The two pipes 2028, 2030 that extend from the three-way ball valve 2060 are the boring water delivery pipe 2028 and the cutting water delivery pipe 2030. They extend parallel to each other for a distance. After such a distance, at a union 2040, the two delivery pipes 2028, 2030 integrate to form an integrated boring and cutting water delivery pipe 2032. This integrated boring and cutting water delivery pipe 2032 appear as a “pipe within a pipe.” Specifically, the boring water delivery pipe 2028 becomes an inner pipe 2034, while the cutting water delivery pipe 2030 concentrically encompasses the boring water delivery pipe 2028 on the outside becoming an outer pipe 2036. The two pipes (2034, 2036) do not fluidly communicate with each other, but rather, enable the pressurized water to flow into either of the two pipes (2034, 2036), yet flow in the same overall device, which is the integrated boring and cutting water delivery pipe 2032. At a second end of the integrated boring and cutting water delivery pipe 2032, the integrated boring and cutting water delivery pipe 2032 attaches to a boring and cutting device 2052.

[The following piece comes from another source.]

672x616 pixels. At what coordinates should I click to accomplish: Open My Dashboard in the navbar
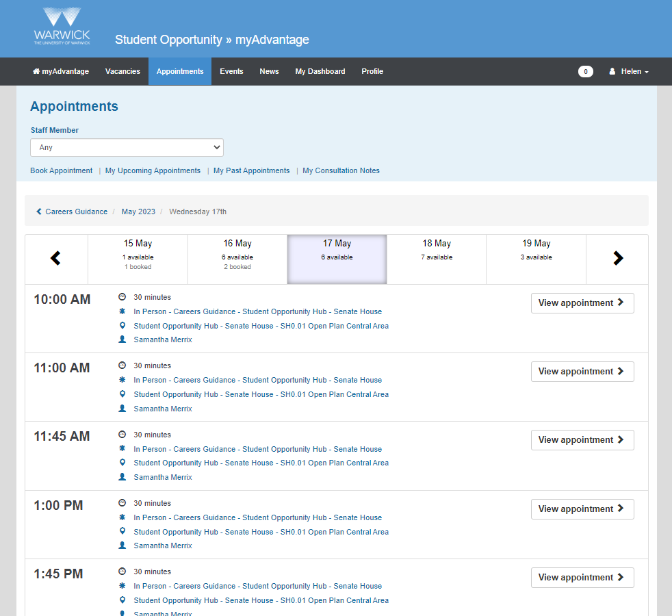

Where the second pipe 2024 divides, a switch valve 2042 exists that is comprised of an external switch 2044. The switch valve 2042 prevents the pressurized water from flowing into both pipes (2028, 2030) simultaneously. The switch valve 2042, through activation of the external switch 44, enables fluid to flow into either the boring water delivery pipe 2028 or the cutting water delivery pipe 2030, but not into both at the same time. A symbol 2046 appears that manifests externally to the operator which pipe 2028 or 2030 the pressurized water is in.

The present invention is comprised of systems and methods which allow an operator to remotely change a flow of high pressured fluids between the boring and cutting modes during the decoking process. The second end of the boring water delivery pipe 2028 b and the second end of the cutting water delivery pipe 2030 b intersect and integrate at a union 2040. The refinery operator first switches the switch valve 2042 by the external switch 2044 so that the pressurized water flows into the boring water delivery pipe 2028. The symbol 2046 is then activated indicating water is in the boring water delivery pipe 2028 and the system is in the boring mode. When the operator has completed boring, he or she then switches the switch valve 2042, resetting it so that the pressurized water flows into the cutting water delivery pipe 2030. The symbol 2046 reflects this change.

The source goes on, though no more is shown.